Adobe's patch is catalogued as APSB25-94. However, there is no backported fix for any current production release. Adobe has not announced a timeline for releasing a standalone security patch for supported stable versions.
How to protect your store now
There is no official patch to apply. Until Adobe releases one, store administrators should take the following steps immediately.
Restrict access to the upload directory. The upload destination is pub/media/custom_options/. Your web server should deny all HTTP access to this path. For nginx, confirm that a location block with deny all exists for this directory and is not overridden by a .php$ regex match elsewhere in the configuration. For Apache, verify that an .htaccess file is present and effective. Note that blocking web access prevents execution but does not prevent the upload itself - the malicious file will still be written to disk.
Verify your configuration is actually effective. Many stores run a web server configuration supplied by their hosting provider rather than Magento's recommended setup. Do not assume the block is in place - verify it by attempting to access a test file in that directory directly.

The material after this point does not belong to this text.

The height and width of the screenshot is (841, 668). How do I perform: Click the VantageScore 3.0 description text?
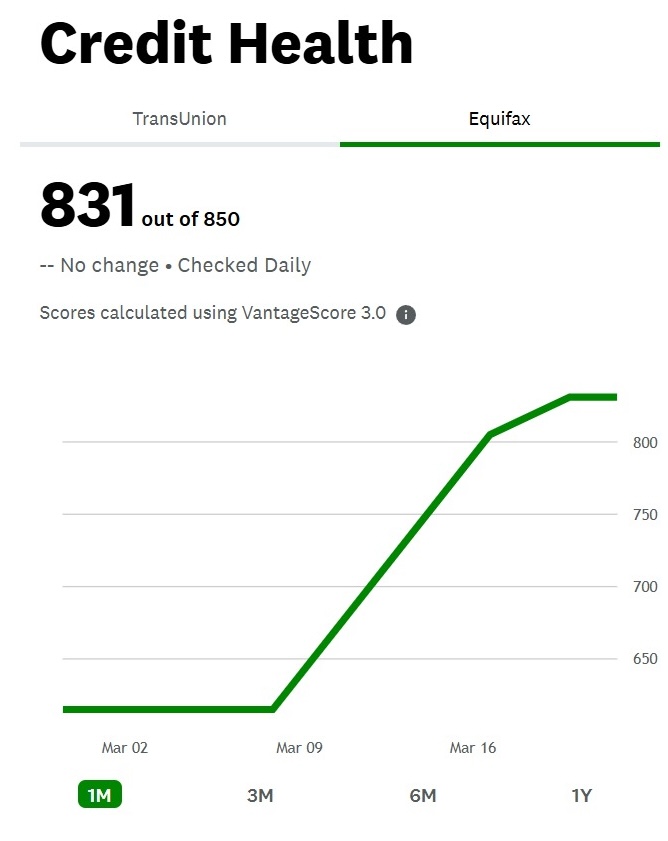click(x=213, y=313)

Scan for existing compromise. If your store has been publicly accessible since mid-March, there is a realistic chance an upload attempt has already occurred. Check pub/media/custom_options/ for any files with PHP-compatible extensions or any files with an anomalous creation date. A full malware scan with a tool such as eComscan is advisable.
Monitor for the patch. Watch Adobe's security bulletins for a production release of APSB25-94. When it becomes available, apply it immediately - do not wait for a scheduled maintenance window.
The broader pattern
PolyShell follows a pattern that has become familiar in the Magento ecosystem. The vulnerability sat undetected for years in widely deployed code, the fix arrives in a version that is not yet released to production, and exploitation begins before most store operators are even aware of the issue.
The CosmicSting vulnerability in 2024 followed exactly the same trajectory: disclosed in June, patched in a release that a large proportion of stores had not installed by October when mass exploitation began. The attack surface was identical in one respect - unauthenticated endpoints in the REST API.
For anyone running Magento 2 or Adobe Commerce, the lesson is the same one that keeps repeating. Keeping the platform updated is necessary but not sufficient. Web server configuration needs to be independently verified against Magento's own recommendations, not delegated entirely to a hosting provider. And stores should have a process for detecting compromise, not just for preventing it.
If you are running Magento and are unsure whether your store is protected, check your web server configuration against the guidance above today. This is being actively exploited at scale.